No!” Ciro sits up and pulls away in one motion, and Angelo’s not fast enough to keep his head from hitting the pillow before he too sits up.

“Ciro.” He holds out a placating hand, but Ciro isn’t having it.

“That’s a terrible idea. Are you insane? That’s bullshit!” He wants to get up and pace, but he’s naked now and can’t quite stomach getting back into his old, filthy clothes. He settles for sitting at the far edge of the bed and pulling the blankets right around his waist, so no roving hands can distract him. “The last thing I need to do is attract attention by pulling my magic toward myself! How do you think they found me the last time?”
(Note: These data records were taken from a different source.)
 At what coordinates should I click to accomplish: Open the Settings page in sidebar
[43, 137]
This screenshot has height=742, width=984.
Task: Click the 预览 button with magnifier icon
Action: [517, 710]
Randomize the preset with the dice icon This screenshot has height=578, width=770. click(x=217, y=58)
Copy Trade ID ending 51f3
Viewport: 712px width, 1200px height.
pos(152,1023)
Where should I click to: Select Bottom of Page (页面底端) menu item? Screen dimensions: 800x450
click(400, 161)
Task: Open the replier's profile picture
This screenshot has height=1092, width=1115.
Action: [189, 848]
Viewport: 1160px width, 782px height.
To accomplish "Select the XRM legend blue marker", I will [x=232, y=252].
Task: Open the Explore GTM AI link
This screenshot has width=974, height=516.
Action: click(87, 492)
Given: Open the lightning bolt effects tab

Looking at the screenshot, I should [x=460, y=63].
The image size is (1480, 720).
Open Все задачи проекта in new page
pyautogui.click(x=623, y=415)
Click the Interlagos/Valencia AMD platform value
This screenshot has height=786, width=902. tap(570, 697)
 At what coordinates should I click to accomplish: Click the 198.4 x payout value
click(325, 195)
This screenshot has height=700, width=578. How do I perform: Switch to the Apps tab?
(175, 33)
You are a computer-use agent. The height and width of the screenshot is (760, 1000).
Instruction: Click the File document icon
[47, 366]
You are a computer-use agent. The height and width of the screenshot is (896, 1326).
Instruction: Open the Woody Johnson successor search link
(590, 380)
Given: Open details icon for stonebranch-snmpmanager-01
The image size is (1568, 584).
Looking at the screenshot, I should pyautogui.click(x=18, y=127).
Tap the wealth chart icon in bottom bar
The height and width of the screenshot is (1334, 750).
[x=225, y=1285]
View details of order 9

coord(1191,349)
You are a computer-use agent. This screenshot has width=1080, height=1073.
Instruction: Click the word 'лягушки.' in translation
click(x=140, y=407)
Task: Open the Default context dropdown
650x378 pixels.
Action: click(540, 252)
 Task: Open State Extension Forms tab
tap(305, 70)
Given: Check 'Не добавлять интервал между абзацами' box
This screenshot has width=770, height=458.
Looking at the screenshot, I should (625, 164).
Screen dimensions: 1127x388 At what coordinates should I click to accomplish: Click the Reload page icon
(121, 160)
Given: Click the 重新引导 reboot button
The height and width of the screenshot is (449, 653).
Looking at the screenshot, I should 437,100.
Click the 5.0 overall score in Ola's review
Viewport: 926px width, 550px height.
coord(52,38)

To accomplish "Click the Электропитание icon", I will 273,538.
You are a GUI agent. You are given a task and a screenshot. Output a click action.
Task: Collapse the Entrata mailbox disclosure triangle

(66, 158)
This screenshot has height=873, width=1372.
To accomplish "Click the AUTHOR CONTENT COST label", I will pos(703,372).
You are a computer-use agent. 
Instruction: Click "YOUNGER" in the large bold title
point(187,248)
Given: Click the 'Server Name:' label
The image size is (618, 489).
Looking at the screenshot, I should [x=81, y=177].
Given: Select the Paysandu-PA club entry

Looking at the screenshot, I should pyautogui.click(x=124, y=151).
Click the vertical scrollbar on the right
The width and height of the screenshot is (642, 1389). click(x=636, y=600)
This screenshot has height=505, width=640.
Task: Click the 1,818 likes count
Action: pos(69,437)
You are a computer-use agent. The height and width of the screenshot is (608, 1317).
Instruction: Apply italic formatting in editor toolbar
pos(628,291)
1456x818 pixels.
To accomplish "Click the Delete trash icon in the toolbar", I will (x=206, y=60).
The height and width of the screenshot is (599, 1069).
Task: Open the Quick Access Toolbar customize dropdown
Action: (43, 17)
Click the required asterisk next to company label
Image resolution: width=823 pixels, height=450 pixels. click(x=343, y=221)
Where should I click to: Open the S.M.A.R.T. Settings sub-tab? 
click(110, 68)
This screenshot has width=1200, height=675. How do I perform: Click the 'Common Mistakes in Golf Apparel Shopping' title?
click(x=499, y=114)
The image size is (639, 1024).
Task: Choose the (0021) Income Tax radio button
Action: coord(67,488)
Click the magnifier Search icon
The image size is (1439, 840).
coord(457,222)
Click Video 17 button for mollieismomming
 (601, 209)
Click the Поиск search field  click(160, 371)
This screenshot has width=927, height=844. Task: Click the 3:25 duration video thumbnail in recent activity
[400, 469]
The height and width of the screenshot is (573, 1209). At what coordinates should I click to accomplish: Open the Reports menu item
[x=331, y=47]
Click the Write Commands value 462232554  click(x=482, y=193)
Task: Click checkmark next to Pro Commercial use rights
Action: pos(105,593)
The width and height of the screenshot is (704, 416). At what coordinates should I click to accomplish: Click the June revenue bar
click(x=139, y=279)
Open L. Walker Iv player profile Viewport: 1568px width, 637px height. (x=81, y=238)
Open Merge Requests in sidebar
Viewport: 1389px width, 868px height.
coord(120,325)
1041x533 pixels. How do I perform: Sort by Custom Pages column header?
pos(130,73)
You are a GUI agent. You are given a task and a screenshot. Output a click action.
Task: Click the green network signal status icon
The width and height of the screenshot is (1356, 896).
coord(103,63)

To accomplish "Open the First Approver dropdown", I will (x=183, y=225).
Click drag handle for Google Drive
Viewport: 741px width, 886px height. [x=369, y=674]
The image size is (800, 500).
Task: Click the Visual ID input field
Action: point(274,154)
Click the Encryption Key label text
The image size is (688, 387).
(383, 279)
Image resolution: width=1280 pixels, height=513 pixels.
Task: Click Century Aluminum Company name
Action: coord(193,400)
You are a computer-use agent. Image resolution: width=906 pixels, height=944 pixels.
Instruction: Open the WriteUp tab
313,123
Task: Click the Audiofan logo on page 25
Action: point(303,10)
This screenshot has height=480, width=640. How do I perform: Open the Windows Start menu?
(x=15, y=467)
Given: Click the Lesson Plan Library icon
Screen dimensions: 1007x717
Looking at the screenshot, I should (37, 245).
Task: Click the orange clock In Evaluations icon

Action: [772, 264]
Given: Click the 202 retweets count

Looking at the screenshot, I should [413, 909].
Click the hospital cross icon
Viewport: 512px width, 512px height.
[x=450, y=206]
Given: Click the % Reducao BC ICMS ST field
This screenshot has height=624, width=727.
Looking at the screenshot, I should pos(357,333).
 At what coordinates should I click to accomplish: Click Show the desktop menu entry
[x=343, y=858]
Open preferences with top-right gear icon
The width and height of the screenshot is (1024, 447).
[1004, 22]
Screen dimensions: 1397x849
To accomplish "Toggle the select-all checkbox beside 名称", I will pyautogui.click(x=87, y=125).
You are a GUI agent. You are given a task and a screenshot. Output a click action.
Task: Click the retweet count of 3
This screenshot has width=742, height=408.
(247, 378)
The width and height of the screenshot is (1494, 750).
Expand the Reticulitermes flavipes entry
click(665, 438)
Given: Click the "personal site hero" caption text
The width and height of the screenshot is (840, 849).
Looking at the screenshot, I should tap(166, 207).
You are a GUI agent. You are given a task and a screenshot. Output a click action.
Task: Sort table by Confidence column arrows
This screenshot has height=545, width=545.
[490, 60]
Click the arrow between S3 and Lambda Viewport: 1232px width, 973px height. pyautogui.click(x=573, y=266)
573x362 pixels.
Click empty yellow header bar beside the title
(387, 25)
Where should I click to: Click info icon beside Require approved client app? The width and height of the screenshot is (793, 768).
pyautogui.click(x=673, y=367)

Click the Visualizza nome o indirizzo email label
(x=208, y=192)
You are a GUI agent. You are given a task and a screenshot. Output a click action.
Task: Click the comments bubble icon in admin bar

Angelo looks unimpressed with his objections. “Given that your family is ridiculously wealthy and runs a telecom company, I think there are literally dozens of ways they could have found you. Bribing people for access to CC camera systems, hiring hackers to look for any sort of digital footprint you might have left—hell, even hiring an old-fashioned private investigator to find you. Or a firm of private investigators. It’s not like you tried to hide yourself in the wilderness, baby. You chose a city. A shithole of a city, but a city.”

Ciro shakes his head. “They do their tracking with familiars. You know that, you know they don’t like to hire contractors unless they have no choice. No one in the family is a good enough hacker to trace me—I was the best of them all. And private investigators are a useless expense when magical investigators will do just as good. They work on regular humans and on witches.”

Angelo sits up and crosses his legs, settling in for the argument. “All right, let’s consider that. Your family lives on the other side of the country. This is a big damn place. Even with all their familiars, given the fact that you had no reason to pick Vernon in particular, that’s a lot of ground to cover and familiars are delicate. Nephele didn’t have hers run all the way from Massachusetts to California, that’s for sure.”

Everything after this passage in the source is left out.